# [Task directions]
Report each line from the listing that the string "output" appears in.

# [The records]

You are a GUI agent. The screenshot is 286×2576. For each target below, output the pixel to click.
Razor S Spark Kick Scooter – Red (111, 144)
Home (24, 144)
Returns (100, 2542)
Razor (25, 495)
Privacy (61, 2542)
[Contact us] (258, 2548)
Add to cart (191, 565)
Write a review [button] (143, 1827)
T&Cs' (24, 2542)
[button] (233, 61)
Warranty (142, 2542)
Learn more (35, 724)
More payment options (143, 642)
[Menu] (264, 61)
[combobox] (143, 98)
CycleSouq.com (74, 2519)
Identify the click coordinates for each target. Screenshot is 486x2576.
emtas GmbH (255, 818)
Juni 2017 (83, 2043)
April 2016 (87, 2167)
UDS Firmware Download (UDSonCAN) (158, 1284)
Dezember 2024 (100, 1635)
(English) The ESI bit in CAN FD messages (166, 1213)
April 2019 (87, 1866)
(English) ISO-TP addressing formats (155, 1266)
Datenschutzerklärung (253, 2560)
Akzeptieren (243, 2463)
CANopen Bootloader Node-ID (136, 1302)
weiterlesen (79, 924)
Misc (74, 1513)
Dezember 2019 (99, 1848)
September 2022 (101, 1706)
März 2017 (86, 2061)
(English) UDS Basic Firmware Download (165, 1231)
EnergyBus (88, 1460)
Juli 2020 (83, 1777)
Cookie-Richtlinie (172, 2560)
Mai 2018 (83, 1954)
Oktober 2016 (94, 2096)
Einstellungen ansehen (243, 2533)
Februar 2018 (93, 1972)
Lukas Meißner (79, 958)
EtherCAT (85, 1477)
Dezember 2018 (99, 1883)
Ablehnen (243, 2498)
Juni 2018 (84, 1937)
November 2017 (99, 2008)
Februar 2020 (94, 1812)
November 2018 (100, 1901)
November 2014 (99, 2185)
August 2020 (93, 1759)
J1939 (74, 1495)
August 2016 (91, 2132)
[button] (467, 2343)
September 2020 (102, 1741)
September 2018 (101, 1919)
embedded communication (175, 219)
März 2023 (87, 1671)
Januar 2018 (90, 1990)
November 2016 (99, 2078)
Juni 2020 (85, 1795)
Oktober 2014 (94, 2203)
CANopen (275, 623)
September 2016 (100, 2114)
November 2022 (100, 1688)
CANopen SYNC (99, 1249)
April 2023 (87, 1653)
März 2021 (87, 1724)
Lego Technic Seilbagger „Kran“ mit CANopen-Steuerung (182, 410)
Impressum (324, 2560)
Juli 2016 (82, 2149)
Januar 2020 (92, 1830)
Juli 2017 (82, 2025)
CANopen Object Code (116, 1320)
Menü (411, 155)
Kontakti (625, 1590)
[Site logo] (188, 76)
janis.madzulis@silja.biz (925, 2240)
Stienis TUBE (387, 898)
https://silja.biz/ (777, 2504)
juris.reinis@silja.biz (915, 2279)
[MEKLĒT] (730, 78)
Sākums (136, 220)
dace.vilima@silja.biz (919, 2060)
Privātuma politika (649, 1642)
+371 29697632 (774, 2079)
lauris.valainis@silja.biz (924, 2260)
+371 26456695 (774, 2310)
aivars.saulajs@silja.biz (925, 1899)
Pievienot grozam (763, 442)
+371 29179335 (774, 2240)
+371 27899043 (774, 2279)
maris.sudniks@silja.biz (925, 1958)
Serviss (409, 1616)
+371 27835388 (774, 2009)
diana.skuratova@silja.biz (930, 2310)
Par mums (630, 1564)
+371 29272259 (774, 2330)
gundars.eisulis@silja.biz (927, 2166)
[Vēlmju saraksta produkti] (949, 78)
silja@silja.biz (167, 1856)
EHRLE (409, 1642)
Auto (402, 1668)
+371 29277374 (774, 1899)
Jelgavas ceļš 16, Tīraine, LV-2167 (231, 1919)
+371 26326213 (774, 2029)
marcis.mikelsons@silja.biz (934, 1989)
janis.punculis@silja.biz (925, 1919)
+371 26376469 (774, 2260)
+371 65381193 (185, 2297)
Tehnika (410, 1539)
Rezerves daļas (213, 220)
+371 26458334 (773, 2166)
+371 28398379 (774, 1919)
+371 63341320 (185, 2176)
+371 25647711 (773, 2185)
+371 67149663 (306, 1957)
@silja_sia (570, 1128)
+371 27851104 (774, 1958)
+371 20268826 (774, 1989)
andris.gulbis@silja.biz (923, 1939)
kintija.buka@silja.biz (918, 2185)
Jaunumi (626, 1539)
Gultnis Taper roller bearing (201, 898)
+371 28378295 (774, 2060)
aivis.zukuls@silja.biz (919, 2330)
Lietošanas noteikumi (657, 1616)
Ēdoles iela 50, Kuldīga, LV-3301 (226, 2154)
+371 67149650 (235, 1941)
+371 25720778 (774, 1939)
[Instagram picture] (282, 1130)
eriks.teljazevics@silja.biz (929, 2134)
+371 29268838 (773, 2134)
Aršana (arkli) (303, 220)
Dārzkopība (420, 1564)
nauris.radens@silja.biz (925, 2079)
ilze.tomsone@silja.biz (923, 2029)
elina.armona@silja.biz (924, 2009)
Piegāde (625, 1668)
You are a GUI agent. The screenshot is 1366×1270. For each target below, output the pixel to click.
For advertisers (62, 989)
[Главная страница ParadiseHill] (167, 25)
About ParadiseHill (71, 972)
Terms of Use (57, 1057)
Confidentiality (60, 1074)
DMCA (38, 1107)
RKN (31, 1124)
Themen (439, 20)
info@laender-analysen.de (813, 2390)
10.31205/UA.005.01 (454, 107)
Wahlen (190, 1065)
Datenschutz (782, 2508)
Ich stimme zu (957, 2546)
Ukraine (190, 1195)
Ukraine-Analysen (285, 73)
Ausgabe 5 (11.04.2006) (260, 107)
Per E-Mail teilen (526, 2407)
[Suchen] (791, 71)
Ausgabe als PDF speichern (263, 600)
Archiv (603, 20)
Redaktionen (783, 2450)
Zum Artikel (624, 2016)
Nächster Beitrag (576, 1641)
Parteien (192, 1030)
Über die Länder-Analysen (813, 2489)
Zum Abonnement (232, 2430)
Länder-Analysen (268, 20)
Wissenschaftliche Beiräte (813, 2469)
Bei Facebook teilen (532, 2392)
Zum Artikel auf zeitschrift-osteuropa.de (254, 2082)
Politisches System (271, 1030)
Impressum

# [Solution for this task]
You are a GUI agent. The screenshot is 286×2576. For each target below, output the pixel to click.
You are a GUI agent. The screenshot is 1366×1270. For each target below, output the pixel to click.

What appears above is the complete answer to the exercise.